L’AIE prévient l’Europe: « Reportez la fermeture de vos centrales nucléaires et n’hésitez pas à revenir au charbon »

Pas à pas, la Russie ne cesse de diminuer ses livraisons en gaz vers l’Europe. Pour l’Agence internationale de l’énergie (AIE), cela pourrait se terminer par une fermeture complète du robinet. Son patron distille ses conseils pour éviter le pire.

Si certains États membres de l’Union européenne sont favorables à un embargo sur le gaz russe, cette mesure est loin de faire l’unanimité. D’autres, bien trop dépendants, y sont opposés. Mais cet embargo pourrait bien prendre la tournure inverse: c’est la Russie qui semble décidée à stopper ses livraisons.

Ces dernières semaines, la Pologne, la Bulgarie, le Danemark et les Pays-Bas ont vu leur approvisionnement en gaz russe totalement coupé. Presque la même chose pour la France la semaine dernière, qui n’en reçoit plus via Nord Stream 1: seules les livraisons par la mer sont toujours assurées. Dans le même temps, l’Allemagne, l’Italie et l’Autriche ont également signalé de fortes réductions des livraisons en provenance de Russie.

Face à cette situation, il est légitime de se demander si la Russie ne va pas tout simplement arrêter d’approvisionner l’ensemble des pays européens. Pour certains, la question ne se pose même plus, la seule inconnue est le timing. L’Agence internationale de l’énergie (AIE) invite l’Europe à se préparer.

« L’Europe doit être prête »

Dans une interview accordée au Financial Times, le directeur exécutif de l’agence, Fatih Birol, a confié qu’une coupure du robinet à gaz russe semblait être un scénario de plus en plus probable.

« L’Europe doit être prête au cas où le gaz russe serait complètement coupé », a-t-il déclaré. « Plus nous approchons de l’hiver, plus nous comprenons les intentions de la Russie.

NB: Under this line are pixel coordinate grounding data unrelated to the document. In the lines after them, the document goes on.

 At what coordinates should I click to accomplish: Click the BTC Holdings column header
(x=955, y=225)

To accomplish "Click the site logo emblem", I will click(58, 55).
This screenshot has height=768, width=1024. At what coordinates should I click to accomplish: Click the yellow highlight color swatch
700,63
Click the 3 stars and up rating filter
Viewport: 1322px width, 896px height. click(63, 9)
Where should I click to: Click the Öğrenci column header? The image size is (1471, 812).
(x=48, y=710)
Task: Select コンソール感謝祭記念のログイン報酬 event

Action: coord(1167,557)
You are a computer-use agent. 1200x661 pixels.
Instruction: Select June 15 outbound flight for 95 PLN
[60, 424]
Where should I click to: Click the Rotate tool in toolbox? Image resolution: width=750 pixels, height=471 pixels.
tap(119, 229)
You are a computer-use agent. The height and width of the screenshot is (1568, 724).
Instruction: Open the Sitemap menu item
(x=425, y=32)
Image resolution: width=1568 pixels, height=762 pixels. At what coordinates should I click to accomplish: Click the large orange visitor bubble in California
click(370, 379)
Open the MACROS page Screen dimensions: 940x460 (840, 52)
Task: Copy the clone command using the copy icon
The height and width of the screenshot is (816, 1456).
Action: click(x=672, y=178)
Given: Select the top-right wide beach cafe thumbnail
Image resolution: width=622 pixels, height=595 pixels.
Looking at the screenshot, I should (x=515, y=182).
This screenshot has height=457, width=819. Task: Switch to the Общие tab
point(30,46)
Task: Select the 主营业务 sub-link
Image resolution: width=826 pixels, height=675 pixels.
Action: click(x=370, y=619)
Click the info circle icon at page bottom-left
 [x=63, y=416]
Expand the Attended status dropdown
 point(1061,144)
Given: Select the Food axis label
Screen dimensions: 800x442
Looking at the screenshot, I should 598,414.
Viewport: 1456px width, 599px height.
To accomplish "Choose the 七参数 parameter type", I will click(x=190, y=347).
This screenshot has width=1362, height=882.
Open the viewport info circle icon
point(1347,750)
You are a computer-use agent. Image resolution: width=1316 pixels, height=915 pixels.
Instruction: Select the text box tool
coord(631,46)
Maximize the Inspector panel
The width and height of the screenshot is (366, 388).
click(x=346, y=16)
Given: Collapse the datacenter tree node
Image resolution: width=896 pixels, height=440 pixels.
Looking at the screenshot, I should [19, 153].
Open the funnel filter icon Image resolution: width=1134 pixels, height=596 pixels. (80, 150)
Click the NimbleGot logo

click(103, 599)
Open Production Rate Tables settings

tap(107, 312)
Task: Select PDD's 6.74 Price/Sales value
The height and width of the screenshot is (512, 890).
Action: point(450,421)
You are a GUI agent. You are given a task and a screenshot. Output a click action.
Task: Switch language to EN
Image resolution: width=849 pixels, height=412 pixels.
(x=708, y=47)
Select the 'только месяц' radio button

Je pense que les coupures ont pour but d’éviter que l’Europe ne remplisse les stocks, et d’augmenter l’influence de la Russie pendant les mois d’hiver. »

« Les émissions du charbon seront compensées »

Évidemment, les pays européens ne sont pas naïfs. Nombre d’entre eux se préparent à une rupture totale des livraisons de gaz russe. Mais selon Birol, ils n’en font pas encore assez. Il craint que les mesures les plus fortes ne soient prises qu’à l’approche de l’hiver, quand ce sera trop tard. Pour lui, il faut enclencher les grandes manœuvres dès aujourd’hui.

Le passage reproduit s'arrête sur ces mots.